Das unterschätzte Reiseproblem kennt fast jeder
Der lang ersehnte Urlaub ist für viele der absolute Höhepunkt des Jahres – und eigentlich sollte schon die Reise selbst ein schöner Auftakt sein. Doch die Realität an Bord sieht häufig ganz anders aus.
Stundenlang in derselben Position auf einem beengten Flugzeugsitz zu verharren, fordert dem Körper einiges ab. Muskelverspannungen und dumpfe Schmerzen schleichen sich fast unbemerkt ein – und können das gesamte Flugerlebnis gehörig trüben.
Erfahrene Vielflieger wissen das nur zu gut. Glücklicherweise gibt es einen verblüffend einfachen Trick, auf den Experten und hartgesottene Weltenbummler schwören.
Ein gewöhnlicher Gegenstand als geniales Hilfsmittel
Wer schon einmal einen mehrstündigen Flug hinter sich hat, kennt das unangenehme Ziehen in Hüften, Beinen und Nacken. Der menschliche Körper ist nun mal nicht für das Sitzen in engen Flugzeugbestuhlung geschaffen.
Genau hier kommt ein völlig alltäglicher Sportartikel ins Spiel, den Gesundheitsspezialisten als erstaunlich wirksames Mittel gegen Reiseschmerzen empfehlen.
Ein Tennisball wirkt im Flugzeug wie ein kompaktes, improvisiertes Massagegerät.
Wenn man ihn sanft entlang verspannter oder schmerzender Körperstellen rollt, wird die Durchblutung sofort angeregt.

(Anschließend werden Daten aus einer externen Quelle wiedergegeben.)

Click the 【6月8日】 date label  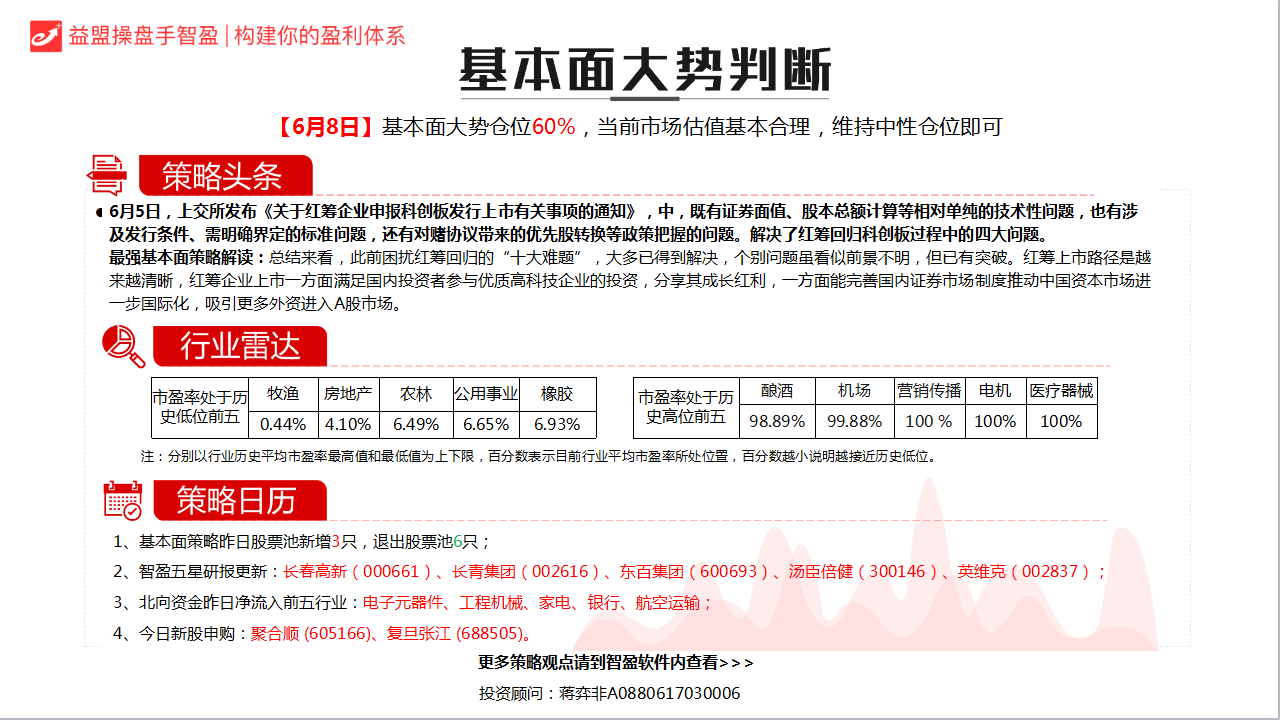(x=326, y=127)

Tief sitzende Muskelverspannungen, die bei Langstreckenflügen so typisch sind, lösen sich unter diesem gezielten Druck überraschend schnell.
Der Handtuch-Trick für noch bessere Ergebnisse
Damit diese Bord-Therapie noch wirkungsvoller wird, lohnt es sich, einen kleinen Kniff zu kennen. Die Osteopathin und renommierte Schlafexpertin Tracy Hannigan hat verraten, wie man aus dieser Methode das Beste herausholt.

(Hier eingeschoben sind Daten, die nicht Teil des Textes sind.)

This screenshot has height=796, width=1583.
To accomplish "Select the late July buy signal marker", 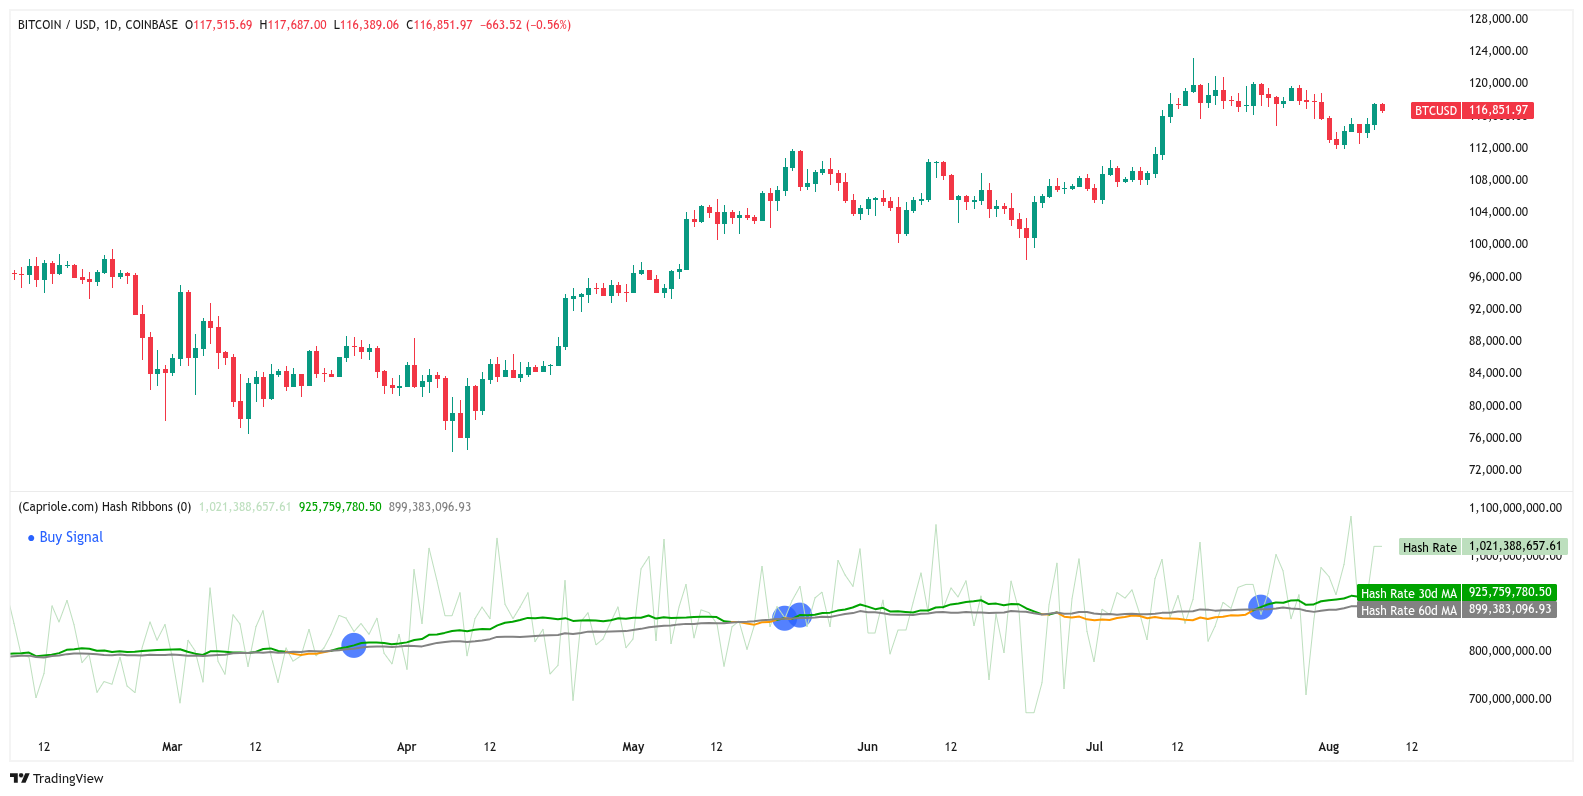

Sie empfiehlt, den Tennisball in ein gewöhnliches Handtuch einzuwickeln. Dadurch lässt sich der Druck viel besser kontrollieren und die Massage wird deutlich präziser.
„Am besten funktioniert es, wenn man den Ball in die Mitte des Tuchs legt und das Handtuch anschließend zu einer schmalen Rolle aufrollt“, erklärt die Therapeutin.
Durch diesen einfachen Schritt rutscht das Massagegerät nicht mehr ständig auf dem Sitz herum. So genießt man einen stabilen, gleichmäßigen Druck genau dort, wo er am dringendsten gebraucht wird.
Das Geheimnis entspannter Flugreisen
Dieser unscheinbare Reise-Hack hat Reiseforen und soziale Netzwerke regelrecht im Sturm erobert. Begeisterte Reisende berichten, wie der Ball ihnen bei langen Flügen den Rücken gerettet oder den Nacken nach stundenlangem Schlafen in unbequemen Positionen gelockert hat.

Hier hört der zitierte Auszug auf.